→ Task requirements: Lines from the line with "This screenshot has height=750, width=1000." to the line with "Task: Click the stopwatch icon next to 4m 3s" in the entries below, and only those, must be output exactly, with both ends included.

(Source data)

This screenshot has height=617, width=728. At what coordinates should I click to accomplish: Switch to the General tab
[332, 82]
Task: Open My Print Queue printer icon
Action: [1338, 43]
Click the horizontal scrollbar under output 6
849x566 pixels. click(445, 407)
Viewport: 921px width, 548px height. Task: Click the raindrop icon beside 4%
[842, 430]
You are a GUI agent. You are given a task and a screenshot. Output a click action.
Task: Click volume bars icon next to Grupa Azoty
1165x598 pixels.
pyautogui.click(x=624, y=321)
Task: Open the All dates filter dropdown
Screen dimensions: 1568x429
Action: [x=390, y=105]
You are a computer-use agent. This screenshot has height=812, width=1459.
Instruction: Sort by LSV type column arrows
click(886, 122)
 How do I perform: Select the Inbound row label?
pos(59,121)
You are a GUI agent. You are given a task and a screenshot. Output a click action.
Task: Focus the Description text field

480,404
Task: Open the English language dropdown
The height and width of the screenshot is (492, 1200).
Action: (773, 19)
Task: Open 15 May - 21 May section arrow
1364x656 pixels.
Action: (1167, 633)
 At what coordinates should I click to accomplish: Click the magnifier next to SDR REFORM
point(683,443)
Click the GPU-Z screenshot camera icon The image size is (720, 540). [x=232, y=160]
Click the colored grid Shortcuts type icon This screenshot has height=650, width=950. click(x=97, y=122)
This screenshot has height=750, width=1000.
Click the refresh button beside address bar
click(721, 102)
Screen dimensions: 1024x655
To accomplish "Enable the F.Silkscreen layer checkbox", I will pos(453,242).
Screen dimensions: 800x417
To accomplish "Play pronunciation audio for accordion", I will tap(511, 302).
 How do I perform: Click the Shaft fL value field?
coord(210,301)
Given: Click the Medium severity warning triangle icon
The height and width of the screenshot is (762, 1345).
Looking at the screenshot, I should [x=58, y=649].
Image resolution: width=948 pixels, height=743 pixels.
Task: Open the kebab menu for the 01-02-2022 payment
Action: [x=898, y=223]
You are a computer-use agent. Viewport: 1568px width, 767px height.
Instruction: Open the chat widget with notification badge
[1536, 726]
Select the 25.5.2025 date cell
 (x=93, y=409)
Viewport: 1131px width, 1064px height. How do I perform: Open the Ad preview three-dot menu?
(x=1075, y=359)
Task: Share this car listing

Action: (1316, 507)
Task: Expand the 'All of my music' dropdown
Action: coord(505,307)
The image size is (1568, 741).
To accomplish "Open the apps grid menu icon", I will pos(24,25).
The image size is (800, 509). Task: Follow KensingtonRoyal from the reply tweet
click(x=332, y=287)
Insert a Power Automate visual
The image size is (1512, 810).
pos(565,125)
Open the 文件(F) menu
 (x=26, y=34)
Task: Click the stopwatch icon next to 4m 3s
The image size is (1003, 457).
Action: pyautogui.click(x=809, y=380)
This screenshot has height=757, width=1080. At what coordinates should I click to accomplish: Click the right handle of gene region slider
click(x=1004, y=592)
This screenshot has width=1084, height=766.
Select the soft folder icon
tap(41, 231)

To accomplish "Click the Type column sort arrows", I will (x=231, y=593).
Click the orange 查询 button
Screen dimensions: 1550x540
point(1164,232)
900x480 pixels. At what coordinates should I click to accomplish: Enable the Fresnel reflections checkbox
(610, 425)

→ Output of the task:
This screenshot has height=750, width=1000.
Click the refresh button beside address bar
click(721, 102)
Screen dimensions: 1024x655
To accomplish "Enable the F.Silkscreen layer checkbox", I will pos(453,242).
Screen dimensions: 800x417
To accomplish "Play pronunciation audio for accordion", I will tap(511, 302).
 How do I perform: Click the Shaft fL value field?
coord(210,301)
Given: Click the Medium severity warning triangle icon
The height and width of the screenshot is (762, 1345).
Looking at the screenshot, I should [x=58, y=649].
Image resolution: width=948 pixels, height=743 pixels.
Task: Open the kebab menu for the 01-02-2022 payment
Action: [x=898, y=223]
You are a computer-use agent. Viewport: 1568px width, 767px height.
Instruction: Open the chat widget with notification badge
[1536, 726]
Select the 25.5.2025 date cell
 (x=93, y=409)
Viewport: 1131px width, 1064px height. How do I perform: Open the Ad preview three-dot menu?
(x=1075, y=359)
Task: Share this car listing

Action: (1316, 507)
Task: Expand the 'All of my music' dropdown
Action: coord(505,307)
The image size is (1568, 741).
To accomplish "Open the apps grid menu icon", I will pos(24,25).
The image size is (800, 509). Task: Follow KensingtonRoyal from the reply tweet
click(x=332, y=287)
Insert a Power Automate visual
The image size is (1512, 810).
pos(565,125)
Open the 文件(F) menu
 (x=26, y=34)
Task: Click the stopwatch icon next to 4m 3s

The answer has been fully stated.